Now you may scoff at the cheesy blog name, but I have two things to say to that:
- Don’t be mean, it took me months (seriously) to think of a title until I realised that the word ‘sum’ is just like ‘sun’ and ring-a-ding-ding we have a blog name.
- I don’t care what you think because I’m about to move to CALIFORNIA for a YEAR.
I think we know who’s winning here.
We should probably both take a step back and I’ll explain who I am, what this blog is all about, and why you should choose to read this blog rather than one of the 73 zillion other blogs which are online (in 2012 there were 87.8 million tumblr blogs and 59.4 million wordpress sites. That’s a lot of competition.). If you haven’t already guessed numbers are my jam: big ones, little ones, ones which don’t actually exist, we all get along quite nicely which is why I’m about to embark on my third (and penultimate) year of a Mathematics & Statistics degree. I should be continuing it in Glasgow but the opportunity arose to do it abroad instead so here I am, eight weeks away from moving 5000 miles away from home. You don’t need to be doing a maths degree to know that’s a pretty big number, there are a fair few zeroes coming after that ‘5’ but I try not to dwell on that too much and instead I think about the sun, the people, the incredible outdoors and the sun. Did I mention the sun? Being a peely wally Scot there are three possible outcomes when it comes to my skin:
- I’ll come back as pale as I left
- I’ll come back and be indistinguishable from a beetroot
- I’ll have turned into a giant freckle
I’m holding out for number three, I’ve made my peace with the fact that as a direct result of both my heritage and my love of scones I will never be a bronzed beach babe .

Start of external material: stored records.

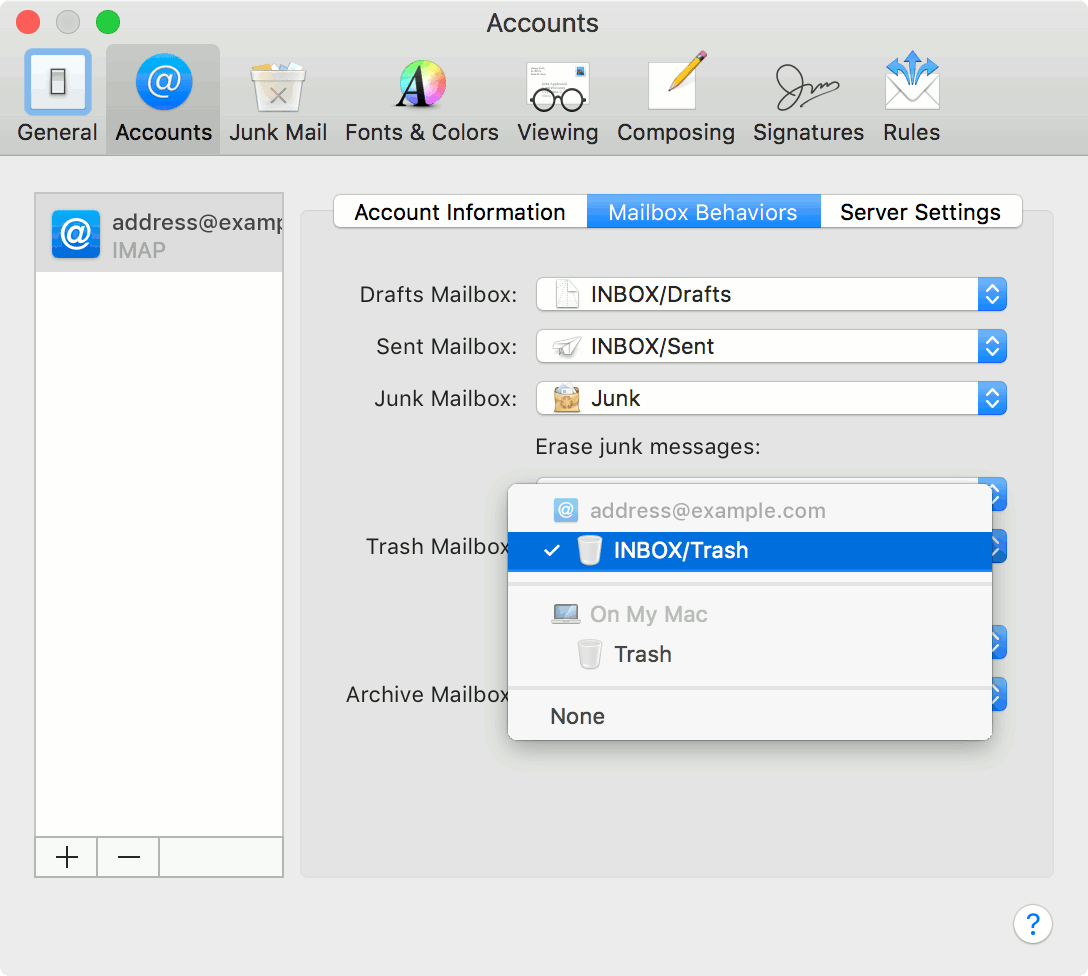Open the Junk Mail settings
This screenshot has width=1088, height=976.
click(277, 97)
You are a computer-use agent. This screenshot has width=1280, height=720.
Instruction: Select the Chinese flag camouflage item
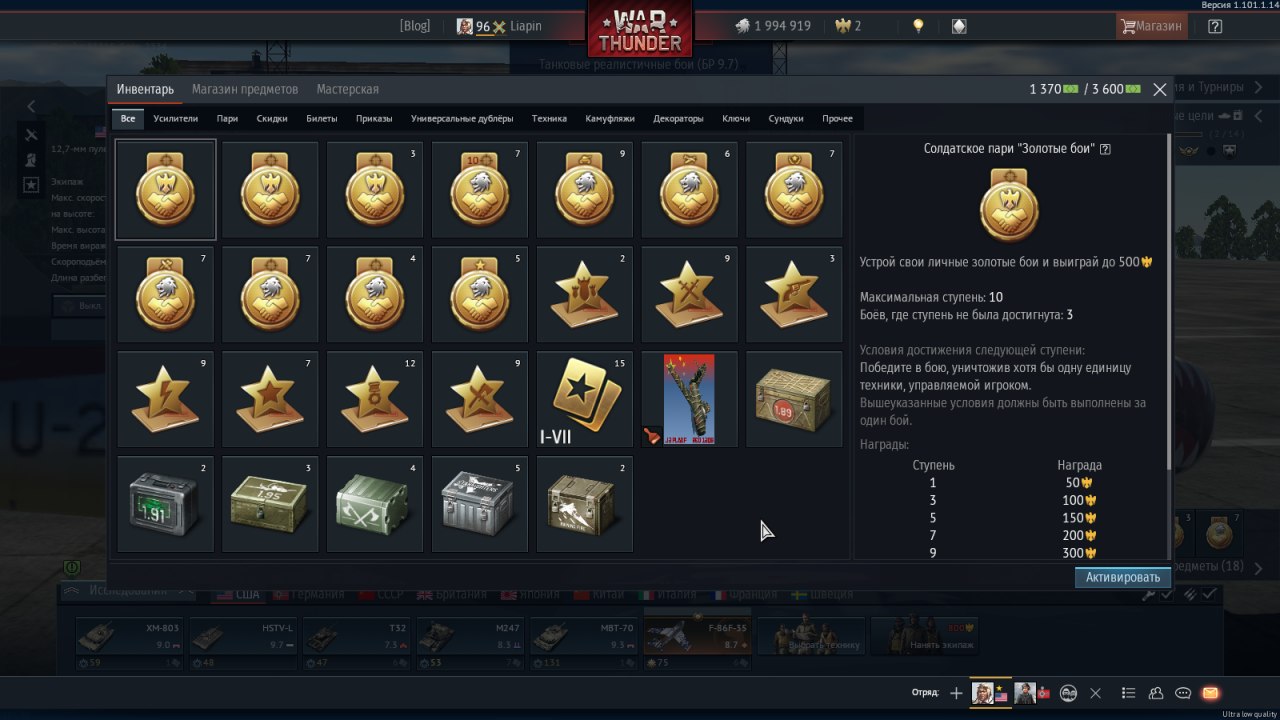click(x=690, y=399)
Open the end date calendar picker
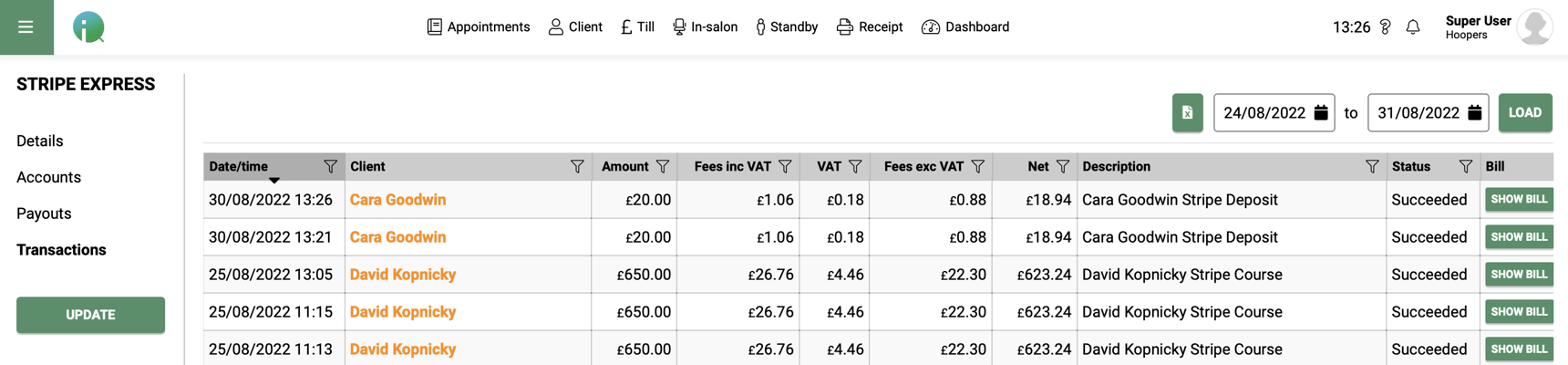 pyautogui.click(x=1475, y=113)
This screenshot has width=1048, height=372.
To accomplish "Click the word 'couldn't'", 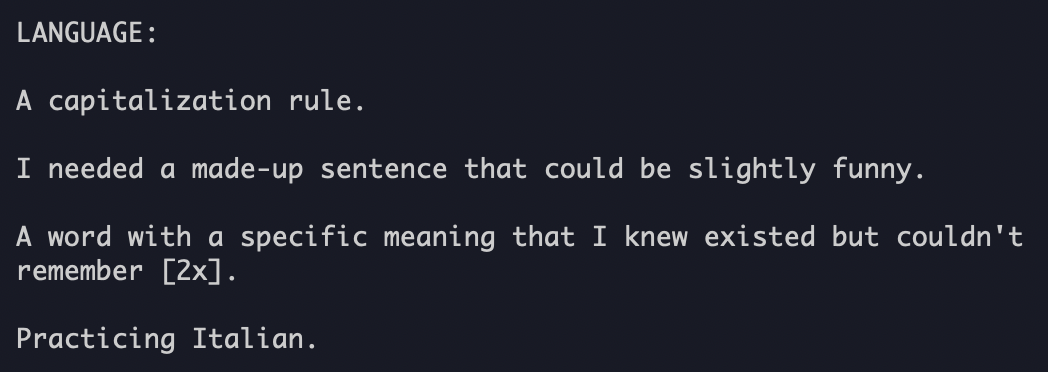I will (x=960, y=237).
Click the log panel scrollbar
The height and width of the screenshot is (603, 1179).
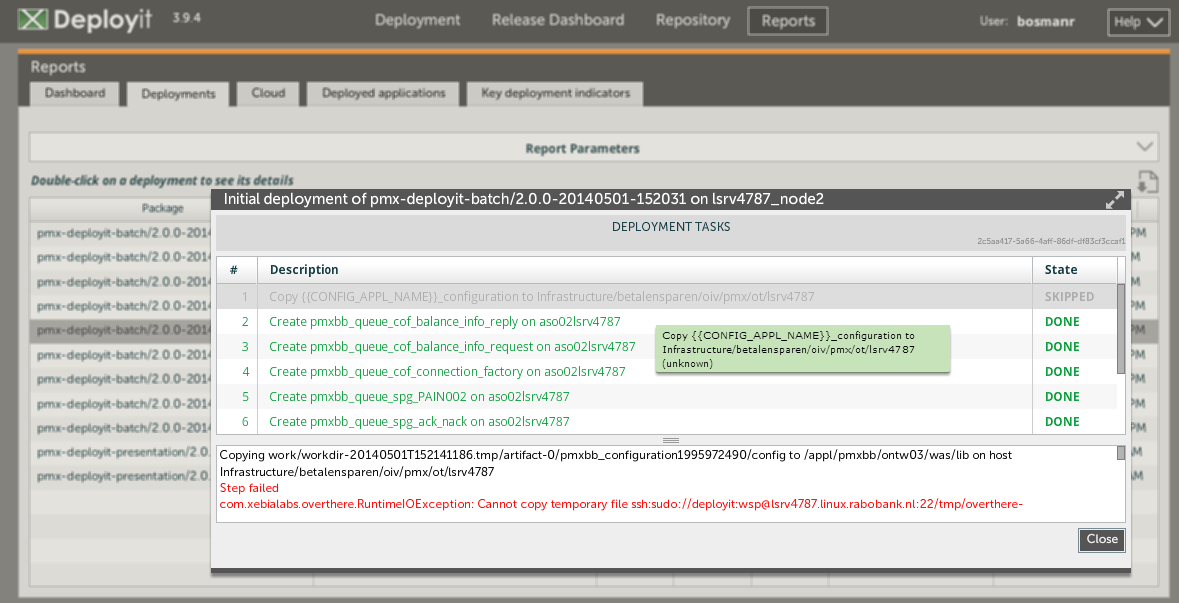[x=1122, y=455]
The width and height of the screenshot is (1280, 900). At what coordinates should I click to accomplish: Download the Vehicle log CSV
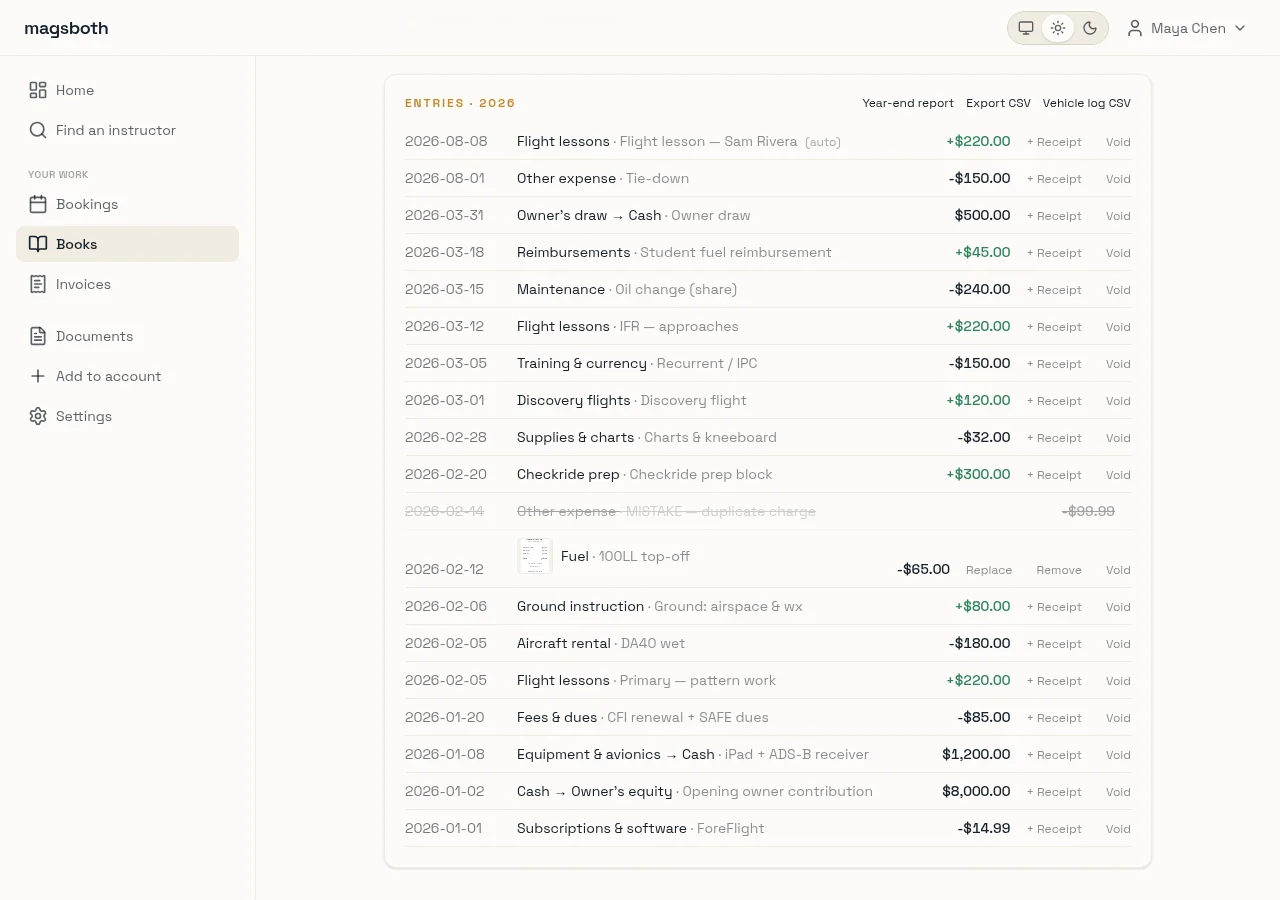click(x=1086, y=103)
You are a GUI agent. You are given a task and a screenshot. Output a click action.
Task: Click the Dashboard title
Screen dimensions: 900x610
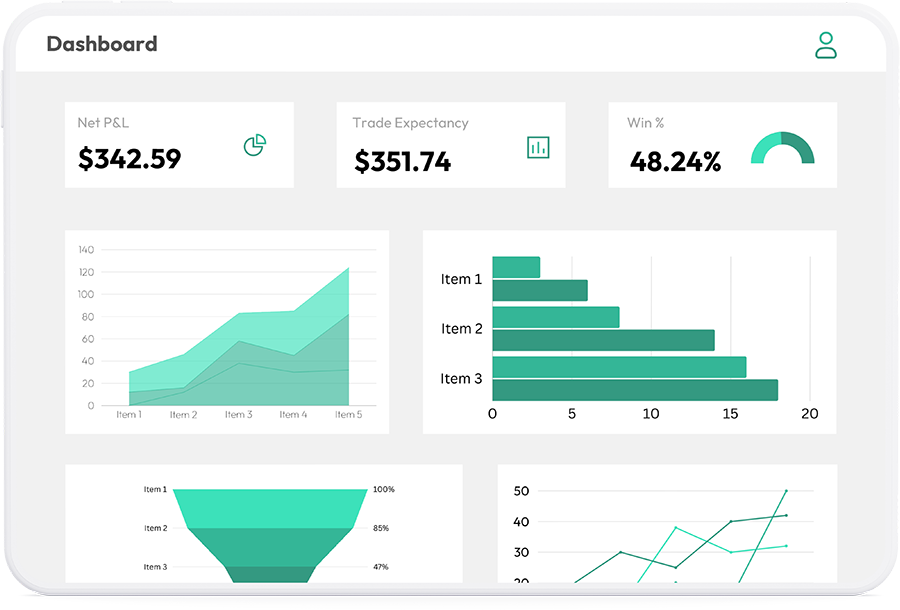pos(102,44)
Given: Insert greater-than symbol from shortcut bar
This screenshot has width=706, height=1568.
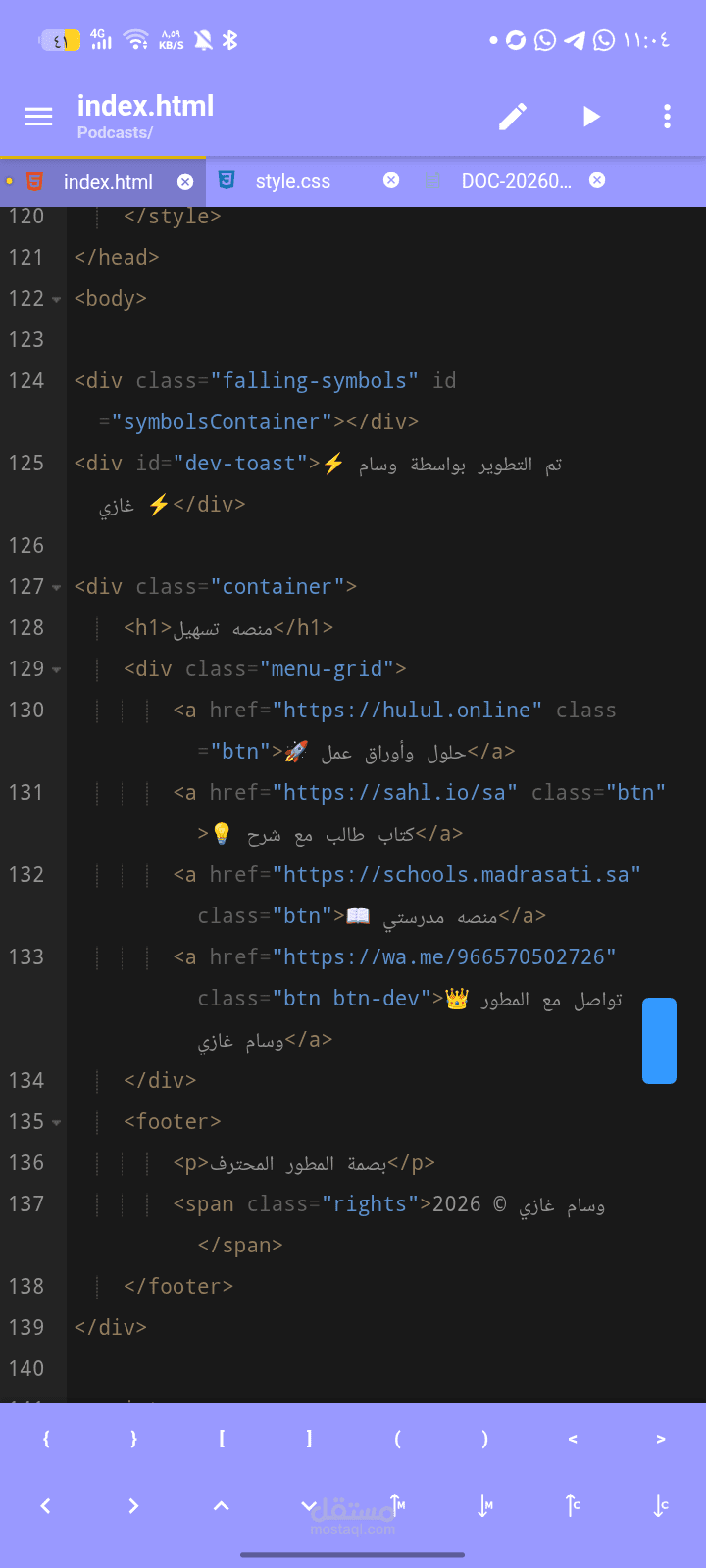Looking at the screenshot, I should 661,1439.
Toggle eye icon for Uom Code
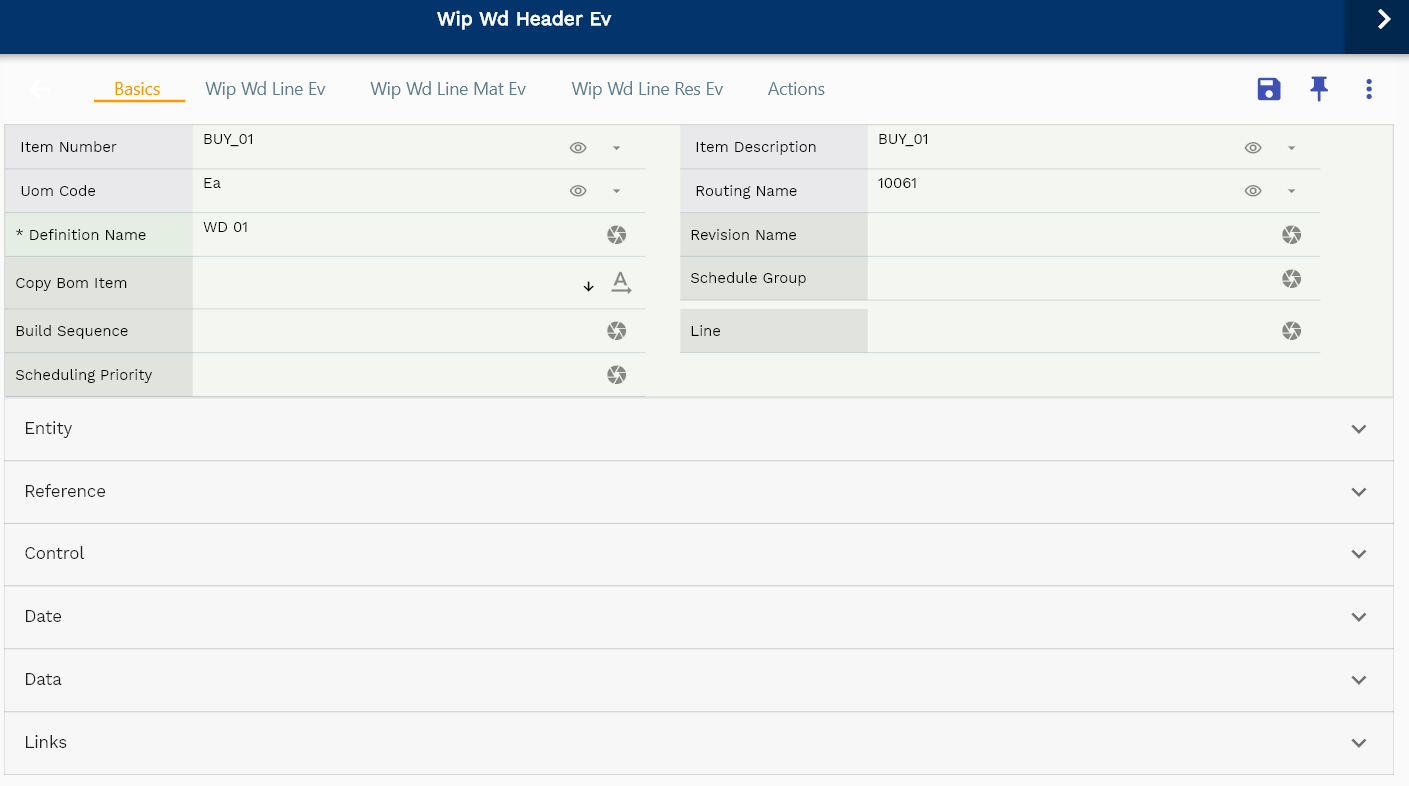Image resolution: width=1409 pixels, height=786 pixels. coord(578,191)
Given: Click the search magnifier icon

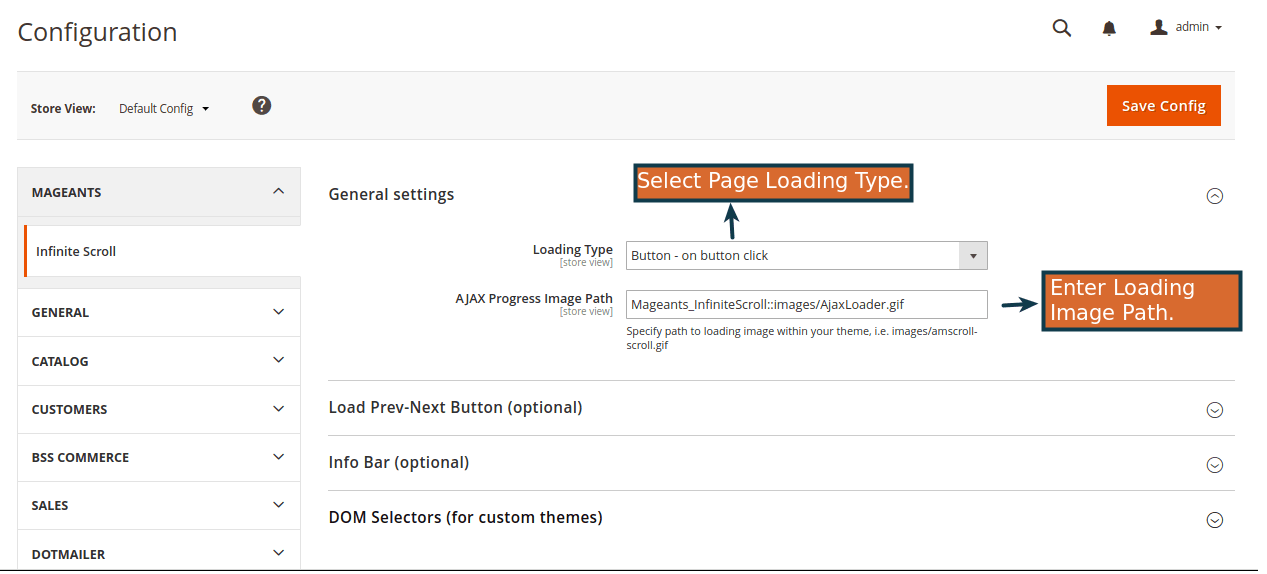Looking at the screenshot, I should 1062,28.
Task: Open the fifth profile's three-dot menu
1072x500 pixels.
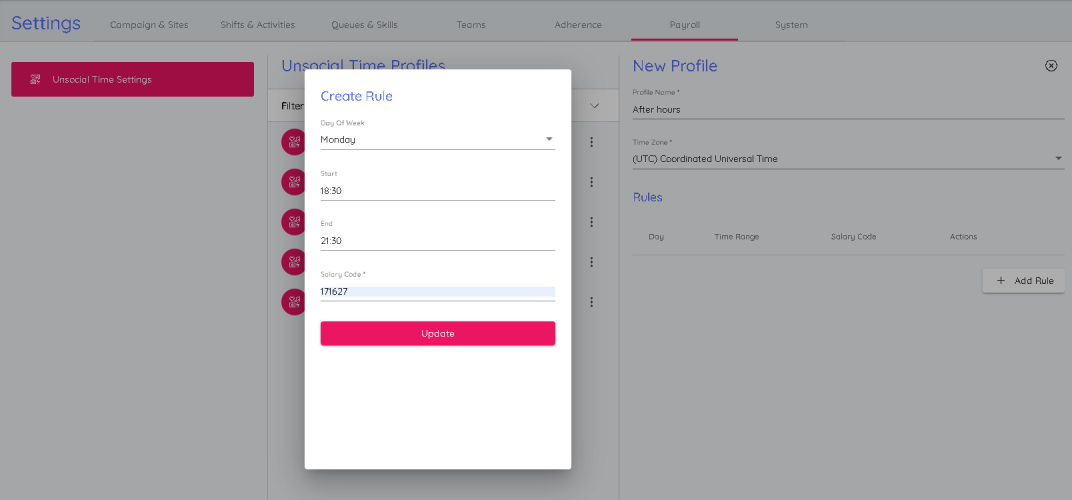Action: 591,302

In-n-out burgers and fro-yo (practicing the hip lingo) will have to suffice for the next year though as I’m jetting off to a college town, Davis, in Northern California where I’m guessing quaint, British baked goods aren’t going to be the easiest to come by. I will perhaps need to lay off the fries though as I’m a bridesmaid in my Auntie’s wedding when I gets back and she has already warned me she ‘doesn’t want a fat bridesmaid’. Charming.
I suppose that’s me for now chaps, I’ll hopefully be directing another jet of verbal diahorrea in your general direction fairly soon.
Peace out (more hip lingo right there). They’re going to love me in the States.